* Exercise instructions
Return, exactly and in full, the lines of the records below starting at the one with "Возврат и обмен (266, 2255)" and ending at the one with "Profil - Jennifer (792, 268)", and no other lines.

Saved entries

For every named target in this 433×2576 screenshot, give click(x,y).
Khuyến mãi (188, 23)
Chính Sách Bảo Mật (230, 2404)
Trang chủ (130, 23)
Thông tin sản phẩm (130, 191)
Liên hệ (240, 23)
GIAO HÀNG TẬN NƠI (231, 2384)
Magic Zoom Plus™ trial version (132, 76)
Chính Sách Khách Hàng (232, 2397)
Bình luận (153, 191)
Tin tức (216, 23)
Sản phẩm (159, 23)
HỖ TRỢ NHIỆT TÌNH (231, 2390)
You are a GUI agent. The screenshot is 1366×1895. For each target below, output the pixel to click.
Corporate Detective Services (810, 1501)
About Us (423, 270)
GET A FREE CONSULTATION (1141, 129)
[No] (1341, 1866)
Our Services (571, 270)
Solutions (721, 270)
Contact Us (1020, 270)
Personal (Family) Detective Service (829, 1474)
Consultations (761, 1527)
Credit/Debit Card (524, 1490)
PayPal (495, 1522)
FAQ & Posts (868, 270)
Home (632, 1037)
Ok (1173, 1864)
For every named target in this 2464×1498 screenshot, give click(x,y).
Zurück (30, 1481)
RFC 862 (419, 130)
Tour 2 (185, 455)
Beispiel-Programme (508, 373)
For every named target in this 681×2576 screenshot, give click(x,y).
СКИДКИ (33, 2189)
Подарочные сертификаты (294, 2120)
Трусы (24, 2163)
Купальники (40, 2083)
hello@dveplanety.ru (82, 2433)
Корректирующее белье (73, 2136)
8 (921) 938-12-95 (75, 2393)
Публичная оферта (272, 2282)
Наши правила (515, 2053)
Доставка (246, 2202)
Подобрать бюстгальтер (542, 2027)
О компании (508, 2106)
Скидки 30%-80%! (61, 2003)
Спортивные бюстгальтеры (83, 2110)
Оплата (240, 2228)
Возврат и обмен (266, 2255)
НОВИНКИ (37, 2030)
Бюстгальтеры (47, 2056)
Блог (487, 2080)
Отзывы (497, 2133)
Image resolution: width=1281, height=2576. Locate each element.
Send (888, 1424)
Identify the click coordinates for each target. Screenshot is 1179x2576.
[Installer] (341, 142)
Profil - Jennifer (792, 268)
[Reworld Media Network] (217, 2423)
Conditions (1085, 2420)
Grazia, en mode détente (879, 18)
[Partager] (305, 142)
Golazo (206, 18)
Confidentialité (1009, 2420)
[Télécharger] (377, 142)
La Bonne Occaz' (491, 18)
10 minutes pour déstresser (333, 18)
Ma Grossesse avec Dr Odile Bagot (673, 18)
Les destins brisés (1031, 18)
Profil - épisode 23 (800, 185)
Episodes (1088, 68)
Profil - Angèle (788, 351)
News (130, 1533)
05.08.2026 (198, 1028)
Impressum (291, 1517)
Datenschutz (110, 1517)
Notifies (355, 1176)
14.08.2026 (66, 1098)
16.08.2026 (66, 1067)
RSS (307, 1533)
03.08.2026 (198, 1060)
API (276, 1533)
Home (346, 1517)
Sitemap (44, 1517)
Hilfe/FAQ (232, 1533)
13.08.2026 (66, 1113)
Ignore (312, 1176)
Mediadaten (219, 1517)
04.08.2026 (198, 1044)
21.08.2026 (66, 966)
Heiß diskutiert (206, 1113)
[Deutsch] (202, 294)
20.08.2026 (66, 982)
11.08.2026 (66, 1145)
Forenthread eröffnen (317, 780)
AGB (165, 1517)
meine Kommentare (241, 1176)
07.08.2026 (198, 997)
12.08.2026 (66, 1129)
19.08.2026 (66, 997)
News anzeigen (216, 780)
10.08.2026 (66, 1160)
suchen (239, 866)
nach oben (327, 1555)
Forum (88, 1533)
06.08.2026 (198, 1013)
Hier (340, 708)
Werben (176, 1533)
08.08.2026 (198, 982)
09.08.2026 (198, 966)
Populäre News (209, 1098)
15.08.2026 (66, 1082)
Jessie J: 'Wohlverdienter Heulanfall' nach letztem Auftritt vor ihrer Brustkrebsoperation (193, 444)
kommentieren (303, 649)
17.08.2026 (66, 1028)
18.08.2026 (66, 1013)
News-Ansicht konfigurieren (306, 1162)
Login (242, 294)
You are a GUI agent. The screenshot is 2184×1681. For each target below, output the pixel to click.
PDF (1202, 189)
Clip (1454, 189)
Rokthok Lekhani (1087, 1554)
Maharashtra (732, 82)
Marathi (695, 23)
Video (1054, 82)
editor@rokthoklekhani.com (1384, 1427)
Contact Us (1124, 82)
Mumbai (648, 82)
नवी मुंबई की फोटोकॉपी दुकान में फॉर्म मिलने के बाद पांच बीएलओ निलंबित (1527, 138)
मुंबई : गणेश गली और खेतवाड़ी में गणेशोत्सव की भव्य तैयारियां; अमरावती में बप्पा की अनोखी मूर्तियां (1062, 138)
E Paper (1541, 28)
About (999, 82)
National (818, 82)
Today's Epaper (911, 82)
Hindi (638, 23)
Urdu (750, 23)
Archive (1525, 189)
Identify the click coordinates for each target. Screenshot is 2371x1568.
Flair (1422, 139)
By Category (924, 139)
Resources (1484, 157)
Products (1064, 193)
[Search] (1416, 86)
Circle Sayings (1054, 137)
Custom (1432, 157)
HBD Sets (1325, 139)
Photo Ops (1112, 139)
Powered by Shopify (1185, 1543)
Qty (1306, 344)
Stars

* Solution to this problem
Возврат и обмен (266, 2255)
НОВИНКИ (37, 2030)
Бюстгальтеры (47, 2056)
Блог (487, 2080)
Отзывы (497, 2133)
Image resolution: width=1281, height=2576. Locate each element.
Send (888, 1424)
Identify the click coordinates for each target. Screenshot is 1179x2576.
[Installer] (341, 142)
Profil - Jennifer (792, 268)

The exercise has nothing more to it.